▶ **Exercise directions**: The line containing "The image size is (500, 533)." marks the end: copy exactly every line from the start of the records below up to and including it, leaving out pictures.

Extracted information Start Marker

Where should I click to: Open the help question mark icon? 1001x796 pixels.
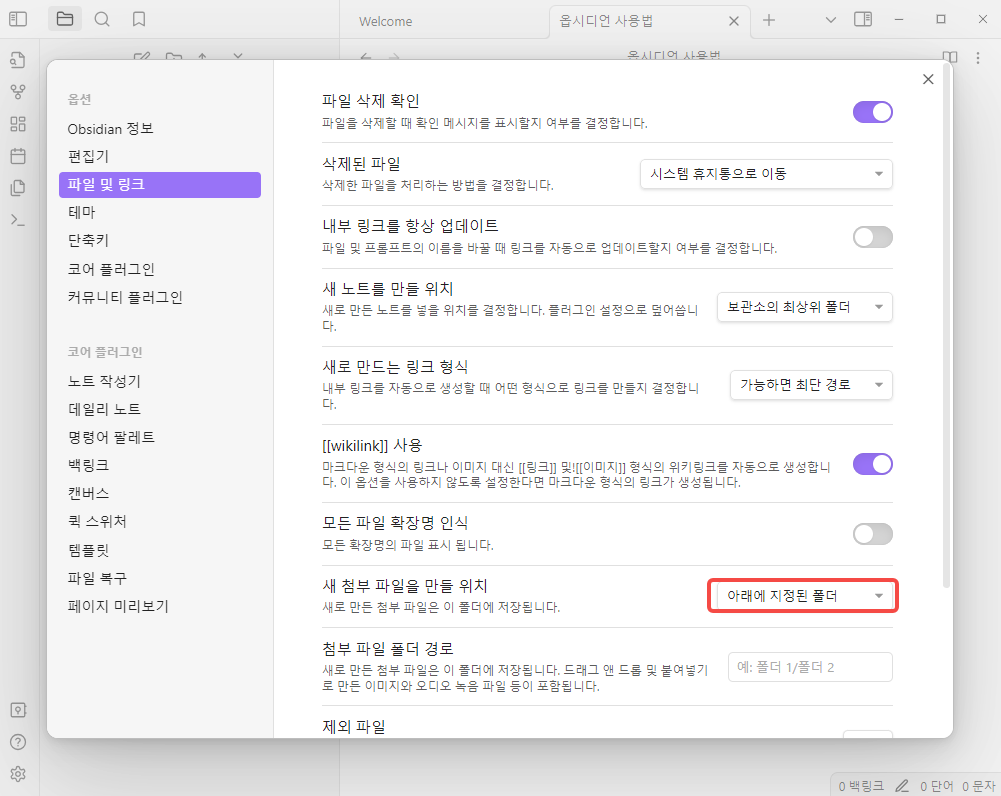17,742
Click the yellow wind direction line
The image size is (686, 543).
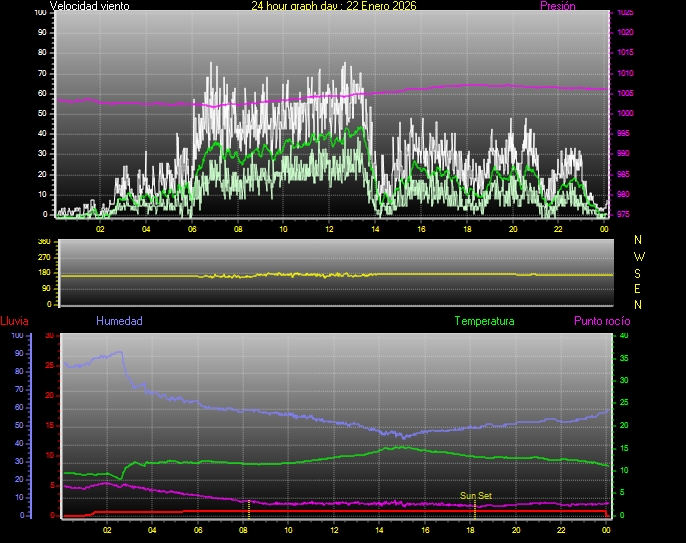point(400,274)
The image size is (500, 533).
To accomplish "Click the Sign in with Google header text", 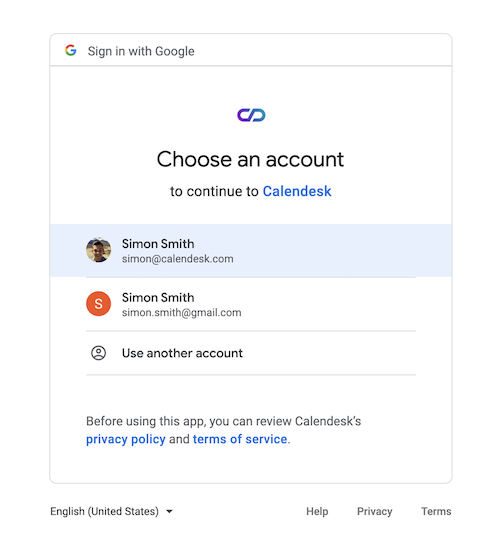I will coord(141,51).
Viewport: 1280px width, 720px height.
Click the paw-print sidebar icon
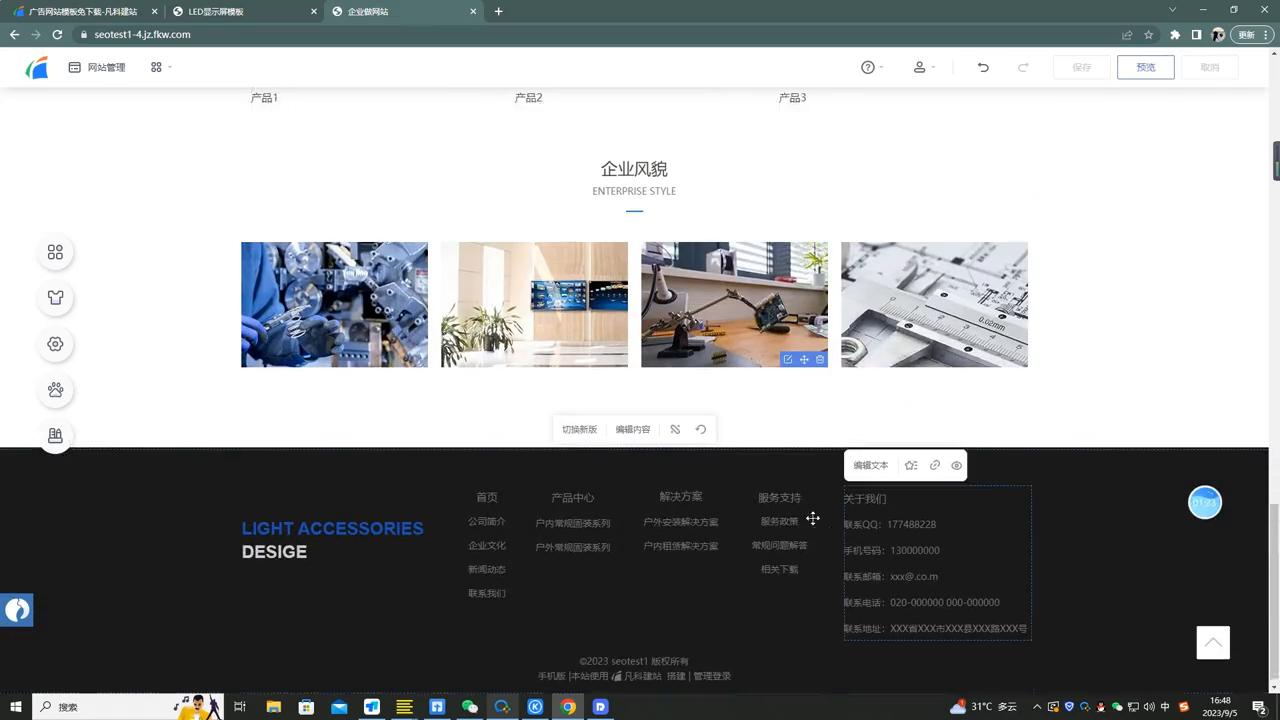(x=55, y=390)
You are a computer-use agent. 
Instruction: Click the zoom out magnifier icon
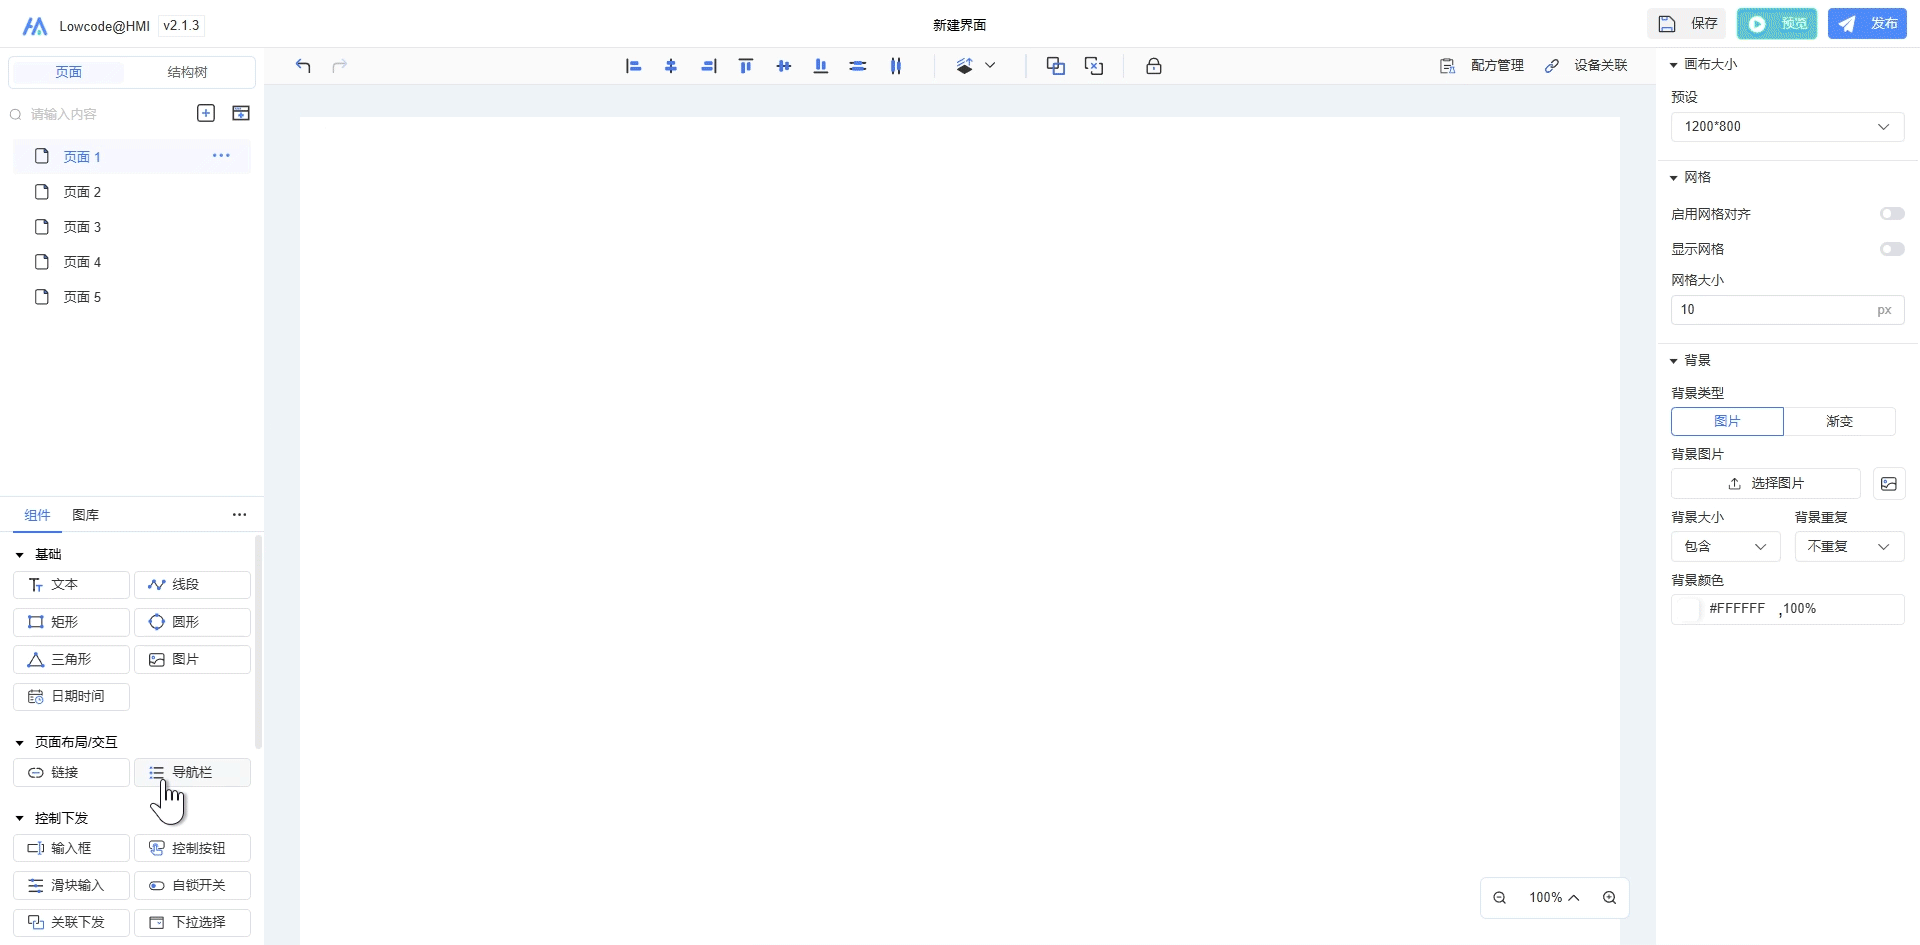tap(1500, 898)
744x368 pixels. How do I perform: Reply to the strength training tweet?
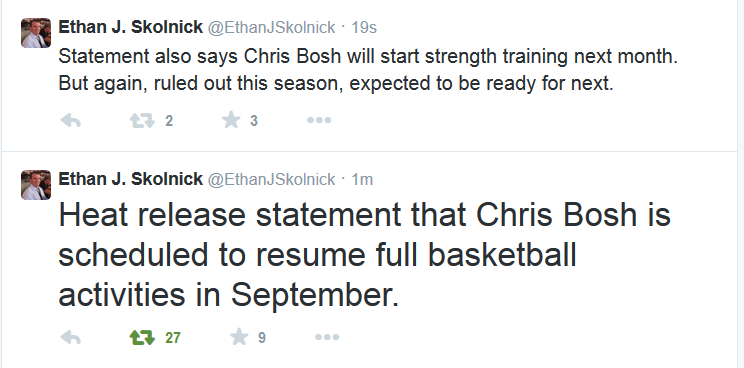coord(71,121)
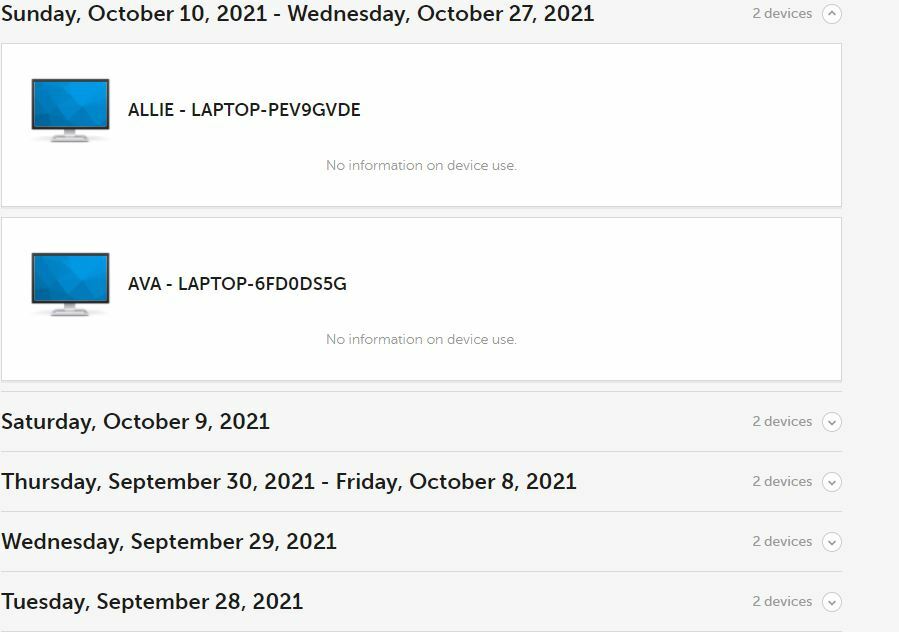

Extracted information End Marker

▶ **Problem solution**:
Where should I click to: Open the help question mark icon? 1001x796 pixels.
17,742
Click the yellow wind direction line
The image size is (686, 543).
point(400,274)
The image size is (500, 533).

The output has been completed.